Each night in the week, each week in the year, with our hearts and our conscience both clear,
We will fill up the glass for to help the time pass, and drink from the pitcher of beer.
(Gallagher repeats these last two lines here with the same melody)
The child in the cradle, the dog at the door, the fireside cheerful and bright,
The old folks at the table with plenty galore will welcome you in with delight.
Their blessings they’ll give, it’s “Long may you live, and merrily pass over each year,”
They will hand you their glass for to help the time pass, and drink from the pitcher of beer.
Oh be cheerful and merry for life’s but a day, we’ll die and leave others behind,
For to fret and to worry, to weep and to pray, when relief we can easi-lye find.
Just pull up a chair and drive away care, and that will turn sorrow to cheer,
Tell a story or two, let it be old or new, and drink from the pitcher [spoken:] of beer.
We are back to Beaver Island, Michigan this week with a song I transcribed from the singing of Dominick Gallagher as recorded by Ivan Walton in 1940. Gallagher (1867-1954), like many other Beaver Islanders of his generation, was the son of a man from Arranmore, County Donegal. Gallagher’s father, “Big Dominic” was himself a great singer with many songs imported from Arranmore. However, the younger Gallagher did not get this song from his father. He told Walton:
“I learned that song in the lumber woods when I was 17 years of age [ca. 1884], the first winter I left home, from an old French Canadian… …I was up in a camp called Camp Three. It was built new that fall ..up at Grand Marais on Lake Superior shores and that winter the snow was about five feet and a half on the level and I shoveled snow all winter for 16 dollars a month and put in 14 hours some days.”

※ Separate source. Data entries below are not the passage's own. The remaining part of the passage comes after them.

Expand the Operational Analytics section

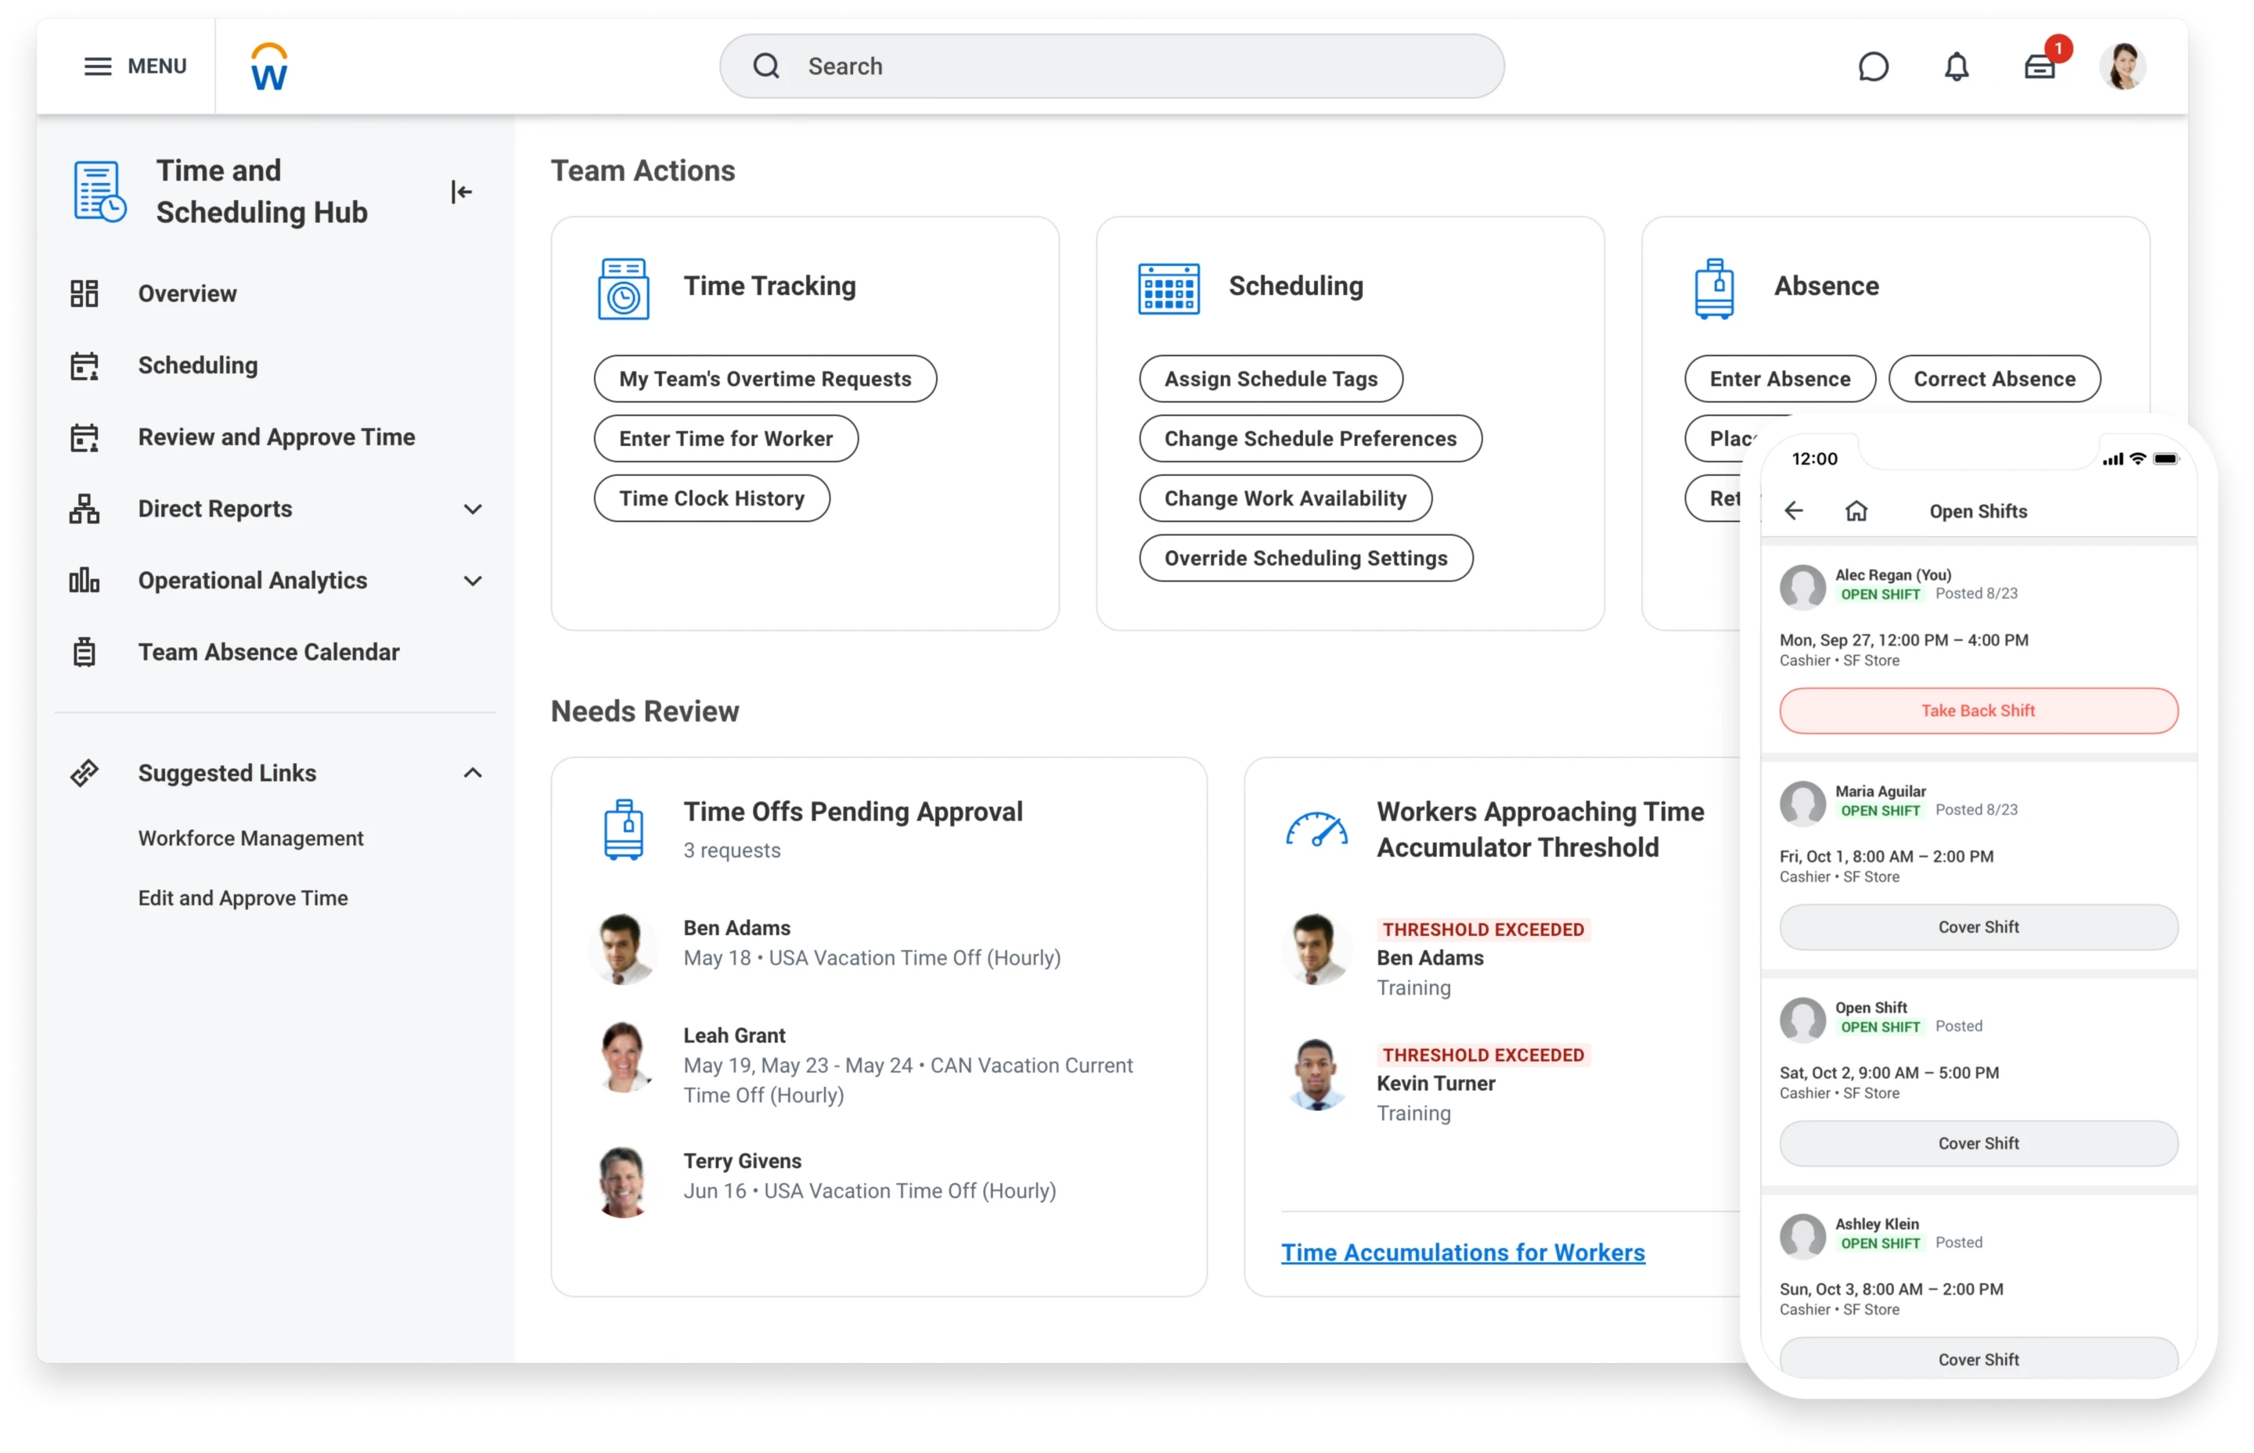tap(473, 581)
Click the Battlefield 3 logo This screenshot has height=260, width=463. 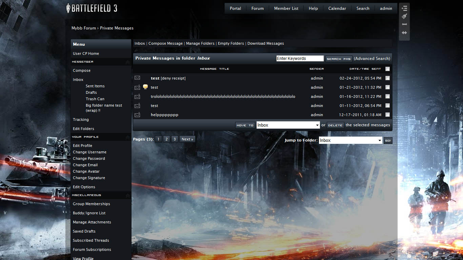click(x=92, y=8)
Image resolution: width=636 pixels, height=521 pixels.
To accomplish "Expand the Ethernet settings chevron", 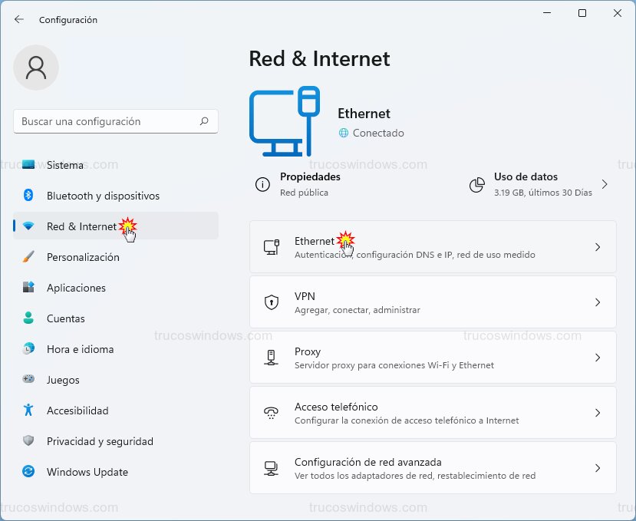I will (x=598, y=247).
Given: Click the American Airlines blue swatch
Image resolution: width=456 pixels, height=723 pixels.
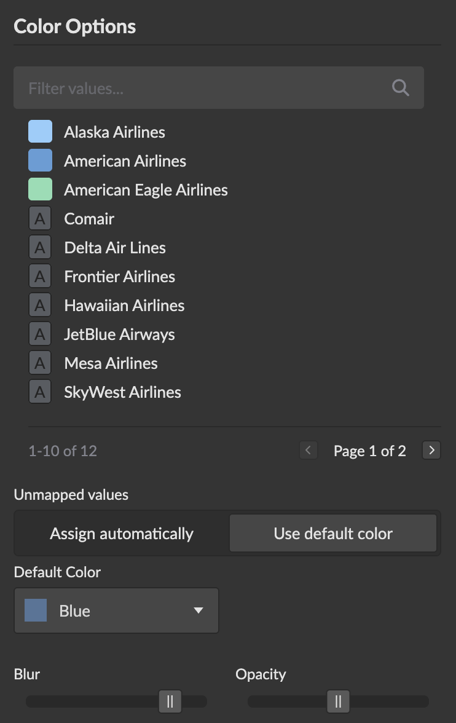Looking at the screenshot, I should [x=40, y=160].
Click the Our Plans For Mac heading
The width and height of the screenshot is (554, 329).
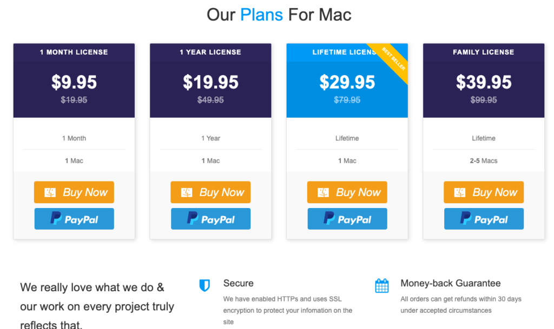coord(279,15)
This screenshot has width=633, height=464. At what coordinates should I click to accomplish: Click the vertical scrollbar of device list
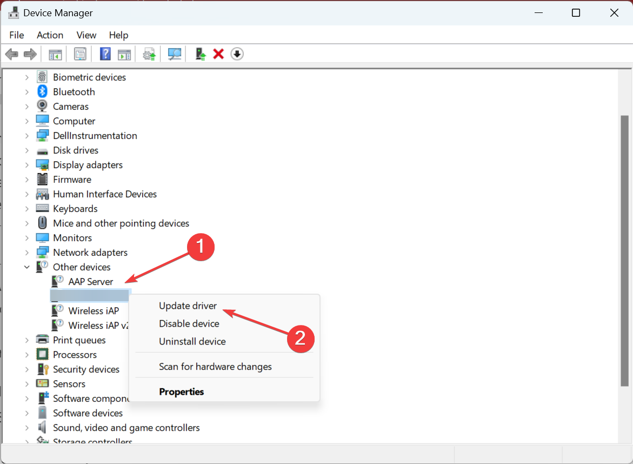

As with “Barney Blake” (See Northwoods Songs, Oct. 2014), the Grand Marais mentioned is almost certainly Grand Marais, Michigan. And, like “Barney Blake,” “The Pitcher of Beer” is a song that began on the Irish music hall stage and then entered the unaccompanied tradition in the northwoods lumbercamps. The original was written by Edward Harrigan, one of the most renowned Irish songwriters of the 19th century for the 1880 play The Mulligan Guard’s Christmas… so there is a seasonal connection. The Library of Congress has a copy of a sheet music version printed the year of the play. It’s interesting to compare the original with the way the song was sung by Gallagher.